2.    SIP is secure.
There are tradeoffs of interoperability and cost when considering security. After all, simple standards make it easier to interoperate within a multi-vendor network. It does however potentially open the network to potential abuse. That’s where strong authentication and privacy services need to be part of the equation, as options to offer control and privacy, as appropriate so that the tradeoffs do not interfere with the primary business benefit of standard – to enable long investment life through interchangeable vendors, services, applications and devices.

The IETF framework for SIP enables a rich set of standards for authentication and privacy. There are standards for secure SIP, secure RTCP and secure RTP. These capabilities leverage IETF proposals for the use of standard implementations such as Transport Layer Security (TLS) for robust session privacy service, Secure/Multi-part Internet Mail Extensions (S/MIME) for session control packet privacy.

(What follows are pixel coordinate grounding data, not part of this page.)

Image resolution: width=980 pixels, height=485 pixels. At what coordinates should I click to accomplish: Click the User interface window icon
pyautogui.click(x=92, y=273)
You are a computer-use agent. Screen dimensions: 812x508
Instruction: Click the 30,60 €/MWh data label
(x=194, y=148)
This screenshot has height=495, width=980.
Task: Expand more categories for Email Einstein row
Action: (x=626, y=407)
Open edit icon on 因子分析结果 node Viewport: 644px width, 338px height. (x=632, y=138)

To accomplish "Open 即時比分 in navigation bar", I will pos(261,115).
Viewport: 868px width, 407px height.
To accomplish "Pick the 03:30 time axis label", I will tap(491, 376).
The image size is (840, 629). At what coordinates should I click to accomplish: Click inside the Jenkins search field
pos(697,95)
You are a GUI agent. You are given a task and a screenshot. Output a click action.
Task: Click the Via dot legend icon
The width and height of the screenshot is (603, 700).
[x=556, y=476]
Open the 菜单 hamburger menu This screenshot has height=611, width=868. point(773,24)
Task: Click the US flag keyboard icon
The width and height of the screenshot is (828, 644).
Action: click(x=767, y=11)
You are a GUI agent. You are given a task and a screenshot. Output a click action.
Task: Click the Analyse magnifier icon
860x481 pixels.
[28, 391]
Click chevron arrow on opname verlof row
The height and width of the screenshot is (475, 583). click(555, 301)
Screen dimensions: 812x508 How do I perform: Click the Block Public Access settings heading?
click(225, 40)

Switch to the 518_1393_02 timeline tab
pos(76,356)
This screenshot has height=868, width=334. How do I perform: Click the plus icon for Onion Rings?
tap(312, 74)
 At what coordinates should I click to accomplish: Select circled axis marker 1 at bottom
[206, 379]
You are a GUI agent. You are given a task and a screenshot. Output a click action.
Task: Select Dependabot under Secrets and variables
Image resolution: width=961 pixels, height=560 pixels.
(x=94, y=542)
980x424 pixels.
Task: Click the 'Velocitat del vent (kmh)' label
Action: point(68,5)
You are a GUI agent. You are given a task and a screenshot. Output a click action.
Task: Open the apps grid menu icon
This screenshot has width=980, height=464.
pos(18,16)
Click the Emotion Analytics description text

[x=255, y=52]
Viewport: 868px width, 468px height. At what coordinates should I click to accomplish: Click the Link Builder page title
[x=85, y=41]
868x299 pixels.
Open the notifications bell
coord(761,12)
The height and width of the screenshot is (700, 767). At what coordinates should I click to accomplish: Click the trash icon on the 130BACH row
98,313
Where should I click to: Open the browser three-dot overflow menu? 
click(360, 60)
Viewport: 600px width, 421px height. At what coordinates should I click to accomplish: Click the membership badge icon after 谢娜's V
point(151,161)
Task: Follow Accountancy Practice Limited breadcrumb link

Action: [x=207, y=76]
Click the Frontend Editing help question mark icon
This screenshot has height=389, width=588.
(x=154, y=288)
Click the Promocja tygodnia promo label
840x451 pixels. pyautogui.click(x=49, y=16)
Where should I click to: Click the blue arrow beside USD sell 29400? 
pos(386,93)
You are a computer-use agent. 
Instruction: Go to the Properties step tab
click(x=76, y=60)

Most vendors implementing H.323, for example, offers no such options, choosing instead to implement proprietary derivatives to facilitate rudimentary forms of privacy in first generation IP PBX devices. This is closest to the PBX vendor approaches of the past two decades where proprietary digital signaling protocols were implemented on endpoints and PBX fabric. This had the effect of nominally-better security, but considerably more vendor-specific lock-in, since the most useful features such as call forward, hold and so on, did not work at the lowest ‘standard’ level.